Fortunatamente tutti possono parlare, con addirittura la pretesa di legiferare, ma nessuno può esprimere la propria opinione se il parere è contrario a quello di qualcun altro: questa la chiamano “libertà d’espressione”, il motivo per cui difendere la lingua è diventata una questione di democrazia, perché non sempre “innovazione” è sinonimo di “progresso”, mentre l’allineamento di pareri è sintomo di un “totalitarismo di opinioni”.

Nella foto Villa Castello, biblioteca dell’Accademia della Crusca. Questa immagine, così come quella di copertina, è stata presa da Wikimedia Commons, pertanto sono entrambe di dominio pubblico.

di Alessandro Andrea Argeri

Andiamo per gradi. Negli ultimi tempi, mentre nei concorsi pubblici decine di candidati vengono scartati alle prime selezioni perché “incapaci di comprendere il testo fornito durante la prova di lingua generale”, ha preso piede l’utilizzo dell’asterisco, o talvolta della “schwa”, una vocale posta alla fine delle parole, per indicare nel discorso un pubblico più ampio di individui in virtù della “libertà d’espressione”.

Fin qui andrebbe tutto bene, se gli svantaggi, o per meglio dire i danni recati al linguaggio per mano della sterile etica, non fossero superiori ai benefici effettivi, riassumibili nell’appagamento di una minoranza fortemente esclusiva, a tratti molto simile, in alcuni casi ben più feroce nel dibattito, dello stesso nemico contro cui si prefigge di combattere: non un omofobo, non un’azione concreta contro l’inviolabilità della persona, ma una parola, ovvero un insieme di lettere, al cui interno è contenuta la storia, la cultura, l’evoluzione di un intero popolo, nonché le stesse capacità intellettuali di un individuo.

A tal proposito, per contrastare il fanatismo proveniente da una minoranza fortemente ideologizzata (constatazione perfetta ripresa da ilgiornale.it), un folto gruppo composto principalmente dai più importanti pensatori italiani, oltre che esperti di linguistica, ha lanciato una petizione contro lo scempio a cui si vorrebbe sottoporre la lingua, dalla quale è scaturita una “battaglia di civiltà” a tutela sia della cultura sia della libertà d’espressione, contro chi in modo marcatamente contraddittorio pretende di eliminarle entrambe per “affermare” la seconda.

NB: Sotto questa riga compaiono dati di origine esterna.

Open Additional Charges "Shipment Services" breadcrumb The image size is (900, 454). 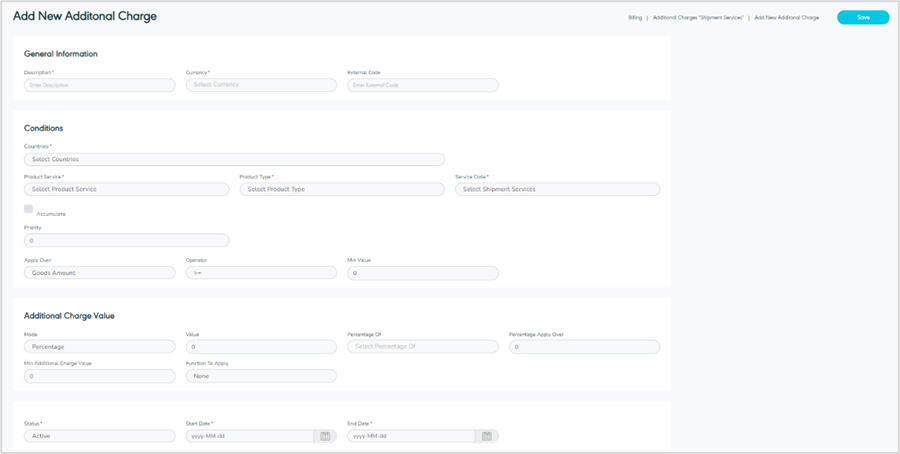697,18
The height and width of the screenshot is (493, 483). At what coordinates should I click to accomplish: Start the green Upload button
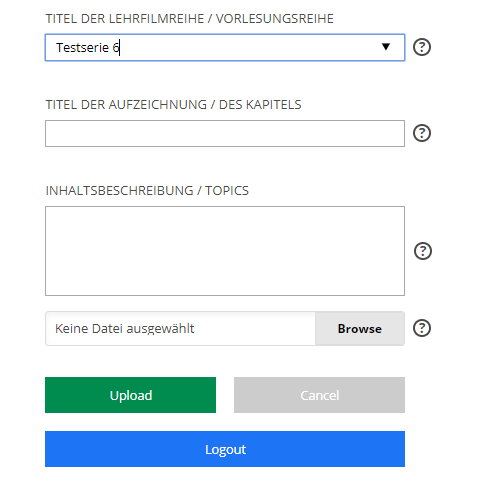click(130, 395)
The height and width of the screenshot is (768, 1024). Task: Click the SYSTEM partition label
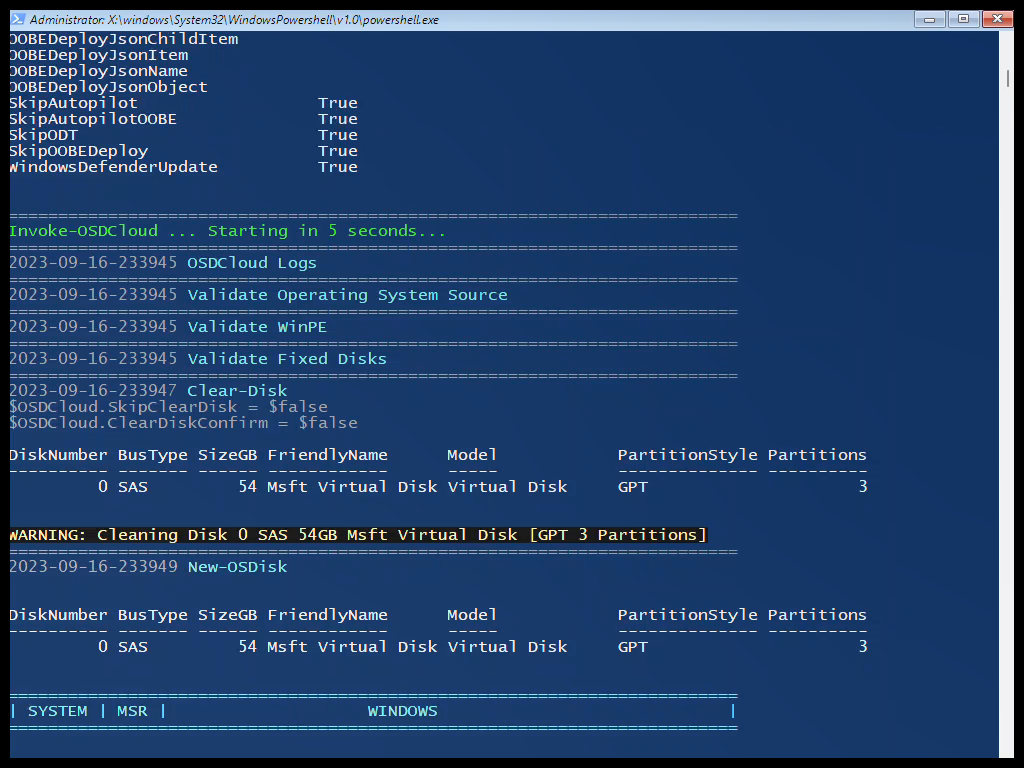point(58,710)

Il professor Massimo Arcangeli, docente di linguistica italiana all’Università di Cagliari, argomenta molto esaustivamente nel testo: “Siamo di fronte a una pericolosa deriva, spacciata per anelito d’inclusività da incompetenti in materia linguistica, che vorrebbe riformare l’italiano a suon di schwa. I promotori dell’ennesima follia, bandita sotto le insegne del politicamente corretto, pur consapevoli che l’uso della “e” rovesciata” non si potrebbe mai applicare alla lingua italiana in modo sistematico, predicano regole inaccettabili, col rischio di arrecare seri danni anche a carico di chi soffre di dislessia e di altre patologie neuroatipiche.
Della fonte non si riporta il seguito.